Washington
The U.S. Supreme Court refused last week to hear the appeal of two Alabama elementary school girls who allege they were strip-searched by a teacher and counselor looking for $7 missing from a classmate’s purse.
The justices, acting without comment on Nov. 10, left intact lower-court rulings that granted the two school employees immunity from a lawsuit charging that their actions violated the girls’ Fourth Amendment right to be free from unreasonable searches.
In an 8-3 ruling, the full U.S. Court of Appeals for the 11th Circuit ruled in June that the employees of the Talladega, Ala., school district merited immunity because strip searches of students are not clearly unconstitutional.
But school law experts said last week that the appeals court ruling, and the Supreme Court’s refusal to intervene, should not be viewed as an endorsement of strip-searching students.
“I have written articles and advice for school boards in which I have said strip searches are not appropriate as a general rule,” said Donald B. Sweeney, a lawyer for the Talladega city school district.

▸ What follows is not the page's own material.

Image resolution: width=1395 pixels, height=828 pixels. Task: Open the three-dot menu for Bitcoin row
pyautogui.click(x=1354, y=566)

Mr. Sweeney said that his advice is not inconsistent with his defense of the teacher and counselor because such searches are not clearly unconstitutional under Supreme Court precedents.

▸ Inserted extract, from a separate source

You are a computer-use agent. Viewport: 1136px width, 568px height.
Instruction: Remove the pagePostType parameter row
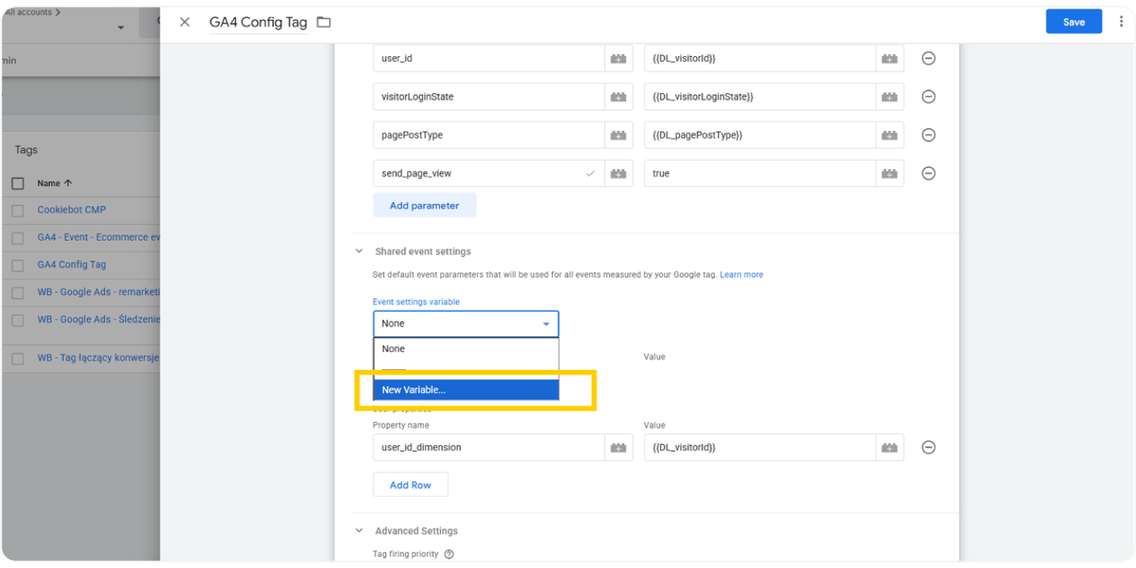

Even the majority on the 11th Circuit court said the teacher and counselor “likely exercised questionable judgment” in the alleged search. The dissenting judges said strip-searching students for missing money ignores “common sense” and “is a violation of any known principle of human decency.”
The appeal in Jenkins v. Herring (Case No. 97-381) involved two girls who were 2nd graders at Graham Elementary School in 1992.
Missing $7
Cassandra Jenkins and Oneika McKenzie, and their mothers, contend in court papers that a classmate accused the girls of taking $7 from another student’s purse.
Music teacher Susannah Herring and counselor Melba Simon allegedly took the girls into the bathroom and ordered them to lower their underpants down to their ankles. They allegedly conducted a second strip search a short time later, but did not find the money.
The Talladega school board conducted an investigation and concluded that no strip searches had taken place. But the board found that Ms. Herring and Ms. Simon had shown errors in judgment in their handling of the matter.
The federal Department of Education’s office for civil rights also investigated the case and concluded that the evidence did not substantiate that the girls had been strip-searched.
But the girls sued the school district, school officials, and the teacher and counselor. Because the defendants sought summary judgment, the courts were required to treat the girls’ allegations essentially as if they were true.
A federal district judge granted summary judgment to all the defendants in 1994. But a three-judge panel of the 11th Circuit court ruled that the alleged actions of the teacher and counselor were clearly unconstitutional; thus, the lawsuit could proceed.
The full 11th Circuit court, based in Atlanta, set aside that decision and ruled in favor of the school employees. The majority said it was not clear that the Supreme Court’s key opinion regarding school officials’ searches of students makes strip searches unconstitutional. In its 1985 ruling in New Jersey v. T.L.O., the high court upheld the search of a student’s purse for drugs and said school officials’ searches of students must meet a standard of reasonableness.
The dissenting appeals court judges in the Alabama case said that under T.L.O., the teacher and counselor “lacked even arguable reasonable suspicion to strip-search Jenkins and McKenzie.”
Guidance Sought
In their appeal to the high court, lawyers for the two girls argued that the alleged strip search violated the standard set in T.L.O. and conflicts with rulings on strip searches by two other federal appeals courts.
Their brief said that the two other appeals courts, as well as the West Virginia Supreme Court, have concluded that strip-searching students for small amounts of missing money violates clearly established Fourth Amendment rights to be free from unreasonable searches.
Citing a litany of recent news clippings about strip searches of students, the brief said the high court’s guidance “is urgently needed on ... the extent to which the Constitution sets constraints on strip searches.”
The court’s refusal to review the case leaves the 11th Circuit ruling intact as a precedent in Alabama, Florida, and Georgia.